2. Superimposed Channel Estimation: The superposition of broadcasts across multiple vehicles is harnessed, and a single common pilot allows for estimation of a superimposed channel coefficient.
3. Iterative Signal Exchange: Each vehicle updates its transmitted signal iteratively over several rounds (Figure 2), converging on a value that represents the average position necessary for control actions.

   Figure 2: A graphical illustration of resource block configuration in AirCons process with multiple rounds.

A critical part of the design is the updating process for data signals, which iteratively integrates received data with past decisions using a weighted factor, $\rho$. This iterative approach ensures convergence to the true consensus value, proportional to the average relative distances, facilitating robust decentralized control.

Performance Evaluation

The effectiveness of AirCons is demonstrated through extensive simulations indicating substantial improvements in string stability and control accuracy over existing benchmarks (Figure 3).
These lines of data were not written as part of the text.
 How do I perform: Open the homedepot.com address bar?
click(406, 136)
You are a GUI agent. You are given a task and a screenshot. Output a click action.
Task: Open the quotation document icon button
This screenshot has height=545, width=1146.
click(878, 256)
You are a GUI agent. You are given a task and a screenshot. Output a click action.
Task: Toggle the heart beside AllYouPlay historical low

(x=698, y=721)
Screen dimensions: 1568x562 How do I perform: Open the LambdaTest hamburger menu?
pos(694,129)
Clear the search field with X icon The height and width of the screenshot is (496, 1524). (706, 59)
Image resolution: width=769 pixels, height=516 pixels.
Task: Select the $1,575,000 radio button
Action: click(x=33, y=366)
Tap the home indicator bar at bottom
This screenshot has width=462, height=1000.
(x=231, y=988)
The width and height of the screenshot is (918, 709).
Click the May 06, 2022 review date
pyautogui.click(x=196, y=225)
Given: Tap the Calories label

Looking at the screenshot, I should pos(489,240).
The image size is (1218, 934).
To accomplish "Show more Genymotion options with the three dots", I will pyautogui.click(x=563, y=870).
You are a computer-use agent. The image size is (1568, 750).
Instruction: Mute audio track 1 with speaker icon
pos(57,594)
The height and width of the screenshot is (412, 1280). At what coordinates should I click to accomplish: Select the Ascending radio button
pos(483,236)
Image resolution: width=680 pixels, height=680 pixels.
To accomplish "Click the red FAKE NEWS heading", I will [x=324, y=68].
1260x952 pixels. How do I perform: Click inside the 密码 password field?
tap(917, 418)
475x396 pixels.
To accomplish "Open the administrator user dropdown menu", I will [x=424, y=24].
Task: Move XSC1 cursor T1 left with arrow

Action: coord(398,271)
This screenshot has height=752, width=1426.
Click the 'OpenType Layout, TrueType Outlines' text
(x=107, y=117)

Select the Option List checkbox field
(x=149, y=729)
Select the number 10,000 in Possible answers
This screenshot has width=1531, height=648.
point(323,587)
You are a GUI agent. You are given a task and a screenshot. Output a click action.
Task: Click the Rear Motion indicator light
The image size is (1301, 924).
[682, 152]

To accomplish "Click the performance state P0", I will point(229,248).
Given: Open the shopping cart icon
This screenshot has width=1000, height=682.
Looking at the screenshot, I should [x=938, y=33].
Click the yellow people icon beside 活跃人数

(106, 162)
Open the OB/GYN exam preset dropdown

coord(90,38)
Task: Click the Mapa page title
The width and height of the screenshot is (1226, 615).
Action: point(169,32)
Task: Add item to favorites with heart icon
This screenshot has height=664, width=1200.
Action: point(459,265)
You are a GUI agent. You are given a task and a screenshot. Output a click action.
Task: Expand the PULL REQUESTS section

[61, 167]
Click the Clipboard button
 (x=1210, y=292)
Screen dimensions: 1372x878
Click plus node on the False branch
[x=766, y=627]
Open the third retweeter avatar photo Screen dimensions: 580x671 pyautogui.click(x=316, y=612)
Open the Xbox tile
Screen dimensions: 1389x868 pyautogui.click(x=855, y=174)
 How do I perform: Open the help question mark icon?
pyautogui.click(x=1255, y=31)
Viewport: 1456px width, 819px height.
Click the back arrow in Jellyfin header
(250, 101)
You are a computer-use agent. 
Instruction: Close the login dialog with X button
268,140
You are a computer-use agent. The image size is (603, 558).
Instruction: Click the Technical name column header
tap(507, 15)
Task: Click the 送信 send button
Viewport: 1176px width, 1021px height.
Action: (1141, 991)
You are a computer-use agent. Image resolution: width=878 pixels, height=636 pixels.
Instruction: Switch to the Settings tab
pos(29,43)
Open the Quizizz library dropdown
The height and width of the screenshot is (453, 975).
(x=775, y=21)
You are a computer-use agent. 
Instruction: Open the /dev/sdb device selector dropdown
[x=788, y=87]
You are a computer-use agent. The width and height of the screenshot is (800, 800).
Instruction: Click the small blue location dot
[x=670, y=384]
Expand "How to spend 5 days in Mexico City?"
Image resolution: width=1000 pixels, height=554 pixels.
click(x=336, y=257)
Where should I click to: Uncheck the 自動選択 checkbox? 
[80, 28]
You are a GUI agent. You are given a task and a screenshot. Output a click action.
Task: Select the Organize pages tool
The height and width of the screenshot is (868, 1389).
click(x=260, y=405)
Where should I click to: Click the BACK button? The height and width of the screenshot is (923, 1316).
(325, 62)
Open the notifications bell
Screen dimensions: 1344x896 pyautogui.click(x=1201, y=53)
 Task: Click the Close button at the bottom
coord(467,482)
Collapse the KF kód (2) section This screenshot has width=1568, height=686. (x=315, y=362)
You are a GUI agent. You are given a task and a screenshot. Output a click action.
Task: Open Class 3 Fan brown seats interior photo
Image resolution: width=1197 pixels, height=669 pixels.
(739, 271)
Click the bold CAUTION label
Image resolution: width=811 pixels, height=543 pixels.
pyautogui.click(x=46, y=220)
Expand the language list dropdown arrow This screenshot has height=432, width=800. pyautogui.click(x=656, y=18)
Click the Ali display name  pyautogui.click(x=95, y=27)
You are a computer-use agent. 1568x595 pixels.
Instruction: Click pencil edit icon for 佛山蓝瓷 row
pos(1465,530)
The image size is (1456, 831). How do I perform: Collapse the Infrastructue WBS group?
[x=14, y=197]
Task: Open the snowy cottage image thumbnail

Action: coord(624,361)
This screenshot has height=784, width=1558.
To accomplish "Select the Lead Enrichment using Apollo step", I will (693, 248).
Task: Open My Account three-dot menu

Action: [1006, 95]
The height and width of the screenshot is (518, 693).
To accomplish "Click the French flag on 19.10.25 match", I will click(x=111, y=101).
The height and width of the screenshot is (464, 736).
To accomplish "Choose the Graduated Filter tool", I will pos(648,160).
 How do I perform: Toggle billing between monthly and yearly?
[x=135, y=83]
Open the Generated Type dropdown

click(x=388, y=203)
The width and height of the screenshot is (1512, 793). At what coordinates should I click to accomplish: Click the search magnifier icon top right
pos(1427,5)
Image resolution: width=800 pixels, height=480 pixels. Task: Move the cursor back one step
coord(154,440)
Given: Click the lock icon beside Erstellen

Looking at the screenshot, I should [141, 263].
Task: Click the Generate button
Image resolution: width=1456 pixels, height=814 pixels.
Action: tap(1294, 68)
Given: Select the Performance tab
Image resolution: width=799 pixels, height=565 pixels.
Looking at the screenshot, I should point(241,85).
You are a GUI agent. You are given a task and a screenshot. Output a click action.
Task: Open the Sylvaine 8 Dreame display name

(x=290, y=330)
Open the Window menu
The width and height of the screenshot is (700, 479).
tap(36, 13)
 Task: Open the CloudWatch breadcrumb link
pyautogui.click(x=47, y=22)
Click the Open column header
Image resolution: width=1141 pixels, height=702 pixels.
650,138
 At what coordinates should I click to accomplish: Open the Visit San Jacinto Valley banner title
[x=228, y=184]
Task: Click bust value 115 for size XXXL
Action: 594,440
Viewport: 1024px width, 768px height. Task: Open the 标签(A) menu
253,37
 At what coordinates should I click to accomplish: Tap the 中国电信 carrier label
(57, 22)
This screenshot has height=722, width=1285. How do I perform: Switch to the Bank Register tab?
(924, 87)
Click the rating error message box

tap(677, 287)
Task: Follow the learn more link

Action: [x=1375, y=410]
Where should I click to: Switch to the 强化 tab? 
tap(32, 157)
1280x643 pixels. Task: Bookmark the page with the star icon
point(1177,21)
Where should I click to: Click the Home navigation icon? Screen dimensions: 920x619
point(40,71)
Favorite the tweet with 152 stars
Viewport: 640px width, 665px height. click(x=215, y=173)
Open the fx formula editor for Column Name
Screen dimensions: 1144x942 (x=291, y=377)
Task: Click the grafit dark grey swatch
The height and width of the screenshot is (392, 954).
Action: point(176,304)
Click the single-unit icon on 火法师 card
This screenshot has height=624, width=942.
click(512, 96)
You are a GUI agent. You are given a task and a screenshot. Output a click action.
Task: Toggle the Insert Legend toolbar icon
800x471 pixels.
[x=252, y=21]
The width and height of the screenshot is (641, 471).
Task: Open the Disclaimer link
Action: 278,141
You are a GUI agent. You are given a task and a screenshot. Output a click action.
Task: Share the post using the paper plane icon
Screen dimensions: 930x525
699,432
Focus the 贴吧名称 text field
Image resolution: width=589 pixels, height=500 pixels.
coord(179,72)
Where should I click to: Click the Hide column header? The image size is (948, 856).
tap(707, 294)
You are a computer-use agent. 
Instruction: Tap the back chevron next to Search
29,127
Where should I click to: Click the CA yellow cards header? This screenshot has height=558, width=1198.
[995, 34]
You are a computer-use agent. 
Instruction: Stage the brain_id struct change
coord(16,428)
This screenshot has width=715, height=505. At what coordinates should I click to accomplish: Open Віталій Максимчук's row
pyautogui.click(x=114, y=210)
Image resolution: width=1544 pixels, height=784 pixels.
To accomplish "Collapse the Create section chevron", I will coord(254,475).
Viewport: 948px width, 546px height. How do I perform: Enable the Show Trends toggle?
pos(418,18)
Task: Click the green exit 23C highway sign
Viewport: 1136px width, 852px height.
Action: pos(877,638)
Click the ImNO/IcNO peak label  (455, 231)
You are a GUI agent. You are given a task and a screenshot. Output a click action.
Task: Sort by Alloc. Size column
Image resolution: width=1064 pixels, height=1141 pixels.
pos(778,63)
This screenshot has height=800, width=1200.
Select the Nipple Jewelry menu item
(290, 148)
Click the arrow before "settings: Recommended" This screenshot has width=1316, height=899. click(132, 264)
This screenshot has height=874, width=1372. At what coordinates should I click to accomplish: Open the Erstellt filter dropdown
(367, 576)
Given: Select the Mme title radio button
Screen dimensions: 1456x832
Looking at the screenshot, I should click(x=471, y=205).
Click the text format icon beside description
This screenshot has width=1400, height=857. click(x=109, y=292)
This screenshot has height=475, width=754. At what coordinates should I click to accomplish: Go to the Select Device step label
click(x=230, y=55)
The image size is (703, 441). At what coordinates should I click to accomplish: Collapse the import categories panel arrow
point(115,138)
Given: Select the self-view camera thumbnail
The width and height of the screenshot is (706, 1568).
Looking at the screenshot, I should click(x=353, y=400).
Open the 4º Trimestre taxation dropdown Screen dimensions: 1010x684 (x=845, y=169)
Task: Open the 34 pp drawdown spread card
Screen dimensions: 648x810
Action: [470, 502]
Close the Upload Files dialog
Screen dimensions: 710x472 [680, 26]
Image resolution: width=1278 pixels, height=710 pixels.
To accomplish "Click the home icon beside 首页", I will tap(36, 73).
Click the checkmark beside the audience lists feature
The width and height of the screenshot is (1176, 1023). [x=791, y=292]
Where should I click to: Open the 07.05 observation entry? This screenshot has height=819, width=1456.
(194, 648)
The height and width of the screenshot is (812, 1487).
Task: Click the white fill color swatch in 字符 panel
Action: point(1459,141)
Specifically, the paper reports a significant reduction in platooning control errors by over 14%, affirming AirCons' viability in maintaining synchronized vehicular dynamics even under the variable delay and packet loss constraints typical of real-world V2V environments.

Figure 3: Platooning control and the resultant performance of AirCons over time. The position trajectory, vehicle velocity, and comparison of accumulated position error between AirCons and benchmarks are depicted.

Additionally, practical considerations such as resource block configuration and assumptions on coherence times/bandwidths are addressed, ensuring AirCons’ adaptability in modern vehicular network implementations like New Radio (NR) systems.

Conclusion

The research presents a robust joint communication and control architecture that effectively enhances autonomous vehicular platooning capabilities. The independence from individual CSI training presents a substantial reduction in communication overhead, making AirCons suitable for large-scale deployments. Future extensions could further explore resource allocation strategies and adapt AirCons to increasingly complex driving scenarios, thereby broadening its applicability in various V2X environments.